RC2.0 - Dual Wan failover + trafic shaping issue's
-
Can't help you with the limiter problem but with multiwan; what do you have the trigger level set to in your load balancing gateway?
Steve
-
Steve,
For both groups the trigger is set to "member down", i could try experimenting with the other possibilities, but i would assume that "member down" includes physical link failure, high latency and packet loss.
Assuming that my observations from earlier are correct and pfsense kicks the cable offline due to the high latency's (i've seen 900ms and more before it kicks that connection from the group) than all i could try is the "packet loss" trigger. correct ? or am i making wrong assumptions here ?
Thanks for your assistance ! :)
-
I'm not 100% sure on this. In fact when I setup my own multiwan I had assumed just the opposite; that 'member down' implied completely down and not simply high latency or some packet loss.
However looking at other posts here it seems that 'high latency' is for high latency connections such as satellite links.
My own setup behaves similarly to your if I try to max it out for a test I get the full bandwidth on both WANs for around 15 seconds and then a lot less. I had assumed it was ISP level throttling but this is a much nice explanation, something I can act on! :)Steve
Edit: See http://forum.pfsense.org/index.php/topic,37451.0.html
I have confirmed my second WAN is going down but I'm seeing nothing in the logs.
EDIT: I re-read that post and found I had completely misunderstood it! :-[
-
Hmm. OK.
I've played around with the trigger level settings including the actual values (in the advanced settings for each gateway) but have come to the conclusion that it is an ISP level restriction in my case. I'm not seeing any alarm messages in the system log.Steve
-
If it drops down after a few secs but keeps going, its a cap somewhere indeed.
The phenomenom i'm having is that it maxes out for a while, and than totally stops because that line is kicked from the failover group and all connections on it are terminated.
Which, is a bit more annoying than just slowing down :P -
My connection slows down because it stops using one wan interface completely. :(
If you are sure it's failing over are you seeing apinger alarm messages in the system log?
If you are it should say why and then you can increase the ping time/packet loss/down time accordingly.Steve
-
Yes, i actually do get notifications about the connection supposedly being down, both by mails (have alerts set up) and in the syslog.

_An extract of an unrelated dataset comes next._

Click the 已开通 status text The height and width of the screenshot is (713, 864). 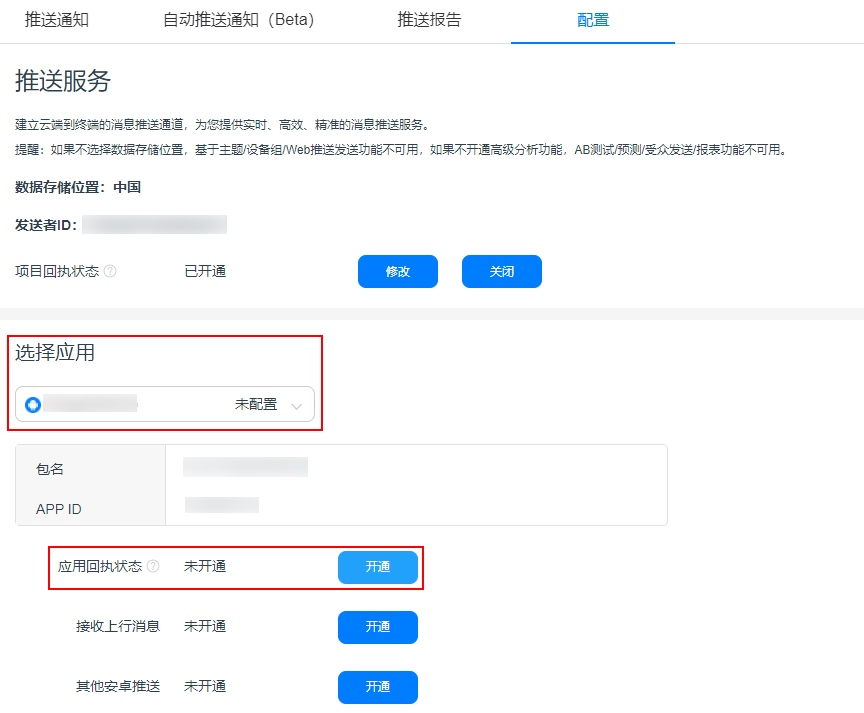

Jun 4 12:07:17 apinger: ALARM: GW_OPT1(84.192.64.1) *** delay ***
Jun 4 12:07:28 apinger: ALARM: GW_OPT1(84.192.64.1) *** down *** -
I have switched the routing group from "down" to "packet loss" which does prevent the connection from being removed from the group (even with ping times as high as 5000ms…).

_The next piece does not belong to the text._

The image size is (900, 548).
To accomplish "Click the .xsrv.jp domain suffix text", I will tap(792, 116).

But i still find it a mystery why 1 single http connection can actualy max out a line that has trafic shaping rules enabled, and has a limiter set to 50% of its bandwith for origin and destination limiting.

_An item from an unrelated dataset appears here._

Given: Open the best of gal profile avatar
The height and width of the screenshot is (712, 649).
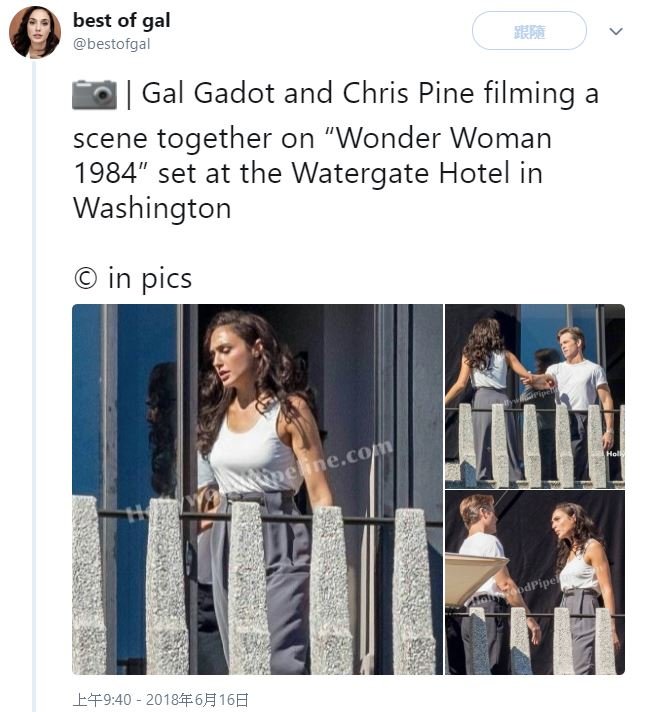Looking at the screenshot, I should (x=35, y=32).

I still assume that i am doing something wrong, but i am unable to find what :-) any suggestions on that matter ? :-)
-
Right, been more than a month since my last reply, currently running 2.0-RC3 (i386) , 23jul build, and still having same issue's…
One single http connection succeeds in maxing out one of the wan connections? I am at a loss why it refuses to follow the shaper settings and allow this to happen.
Never had any of those issue's with 1.*, that worked like a charm, it respected the limits set for the interfaces and followed the shaper rules, since 2.0 nothing but issue's.
Tried and failed :
-reinstall of 2.0
-restore of an old config file from a 1. machine
-reinstall of a newer 2.0 image, created config from scratch
-and so on...What it comes down to, is that every setting about bandwith and shaping is being utterly ignored , a single http connection can max out a line (30 Mbits) that has 20mbits setup as usuable in the shaper, no matter if there is other traffic or not.
Instead of limits being applied, either everything grinds to a maddening slowness, or the routing group decides its had enough, and kicks the iface offline, taking all open connections with it.( and yes - messing with the trigger levels of the routing group helps a bit, but its not a solution, its a (half-effective) stop gap that doesnt always prevent the issue either)I would highly appreciate and welcome any advice, either pointing out i'm doing something totally wrong, or telling me that its a known issue.
-
If you would show how you have conigured the shaper and your router than some help can be given.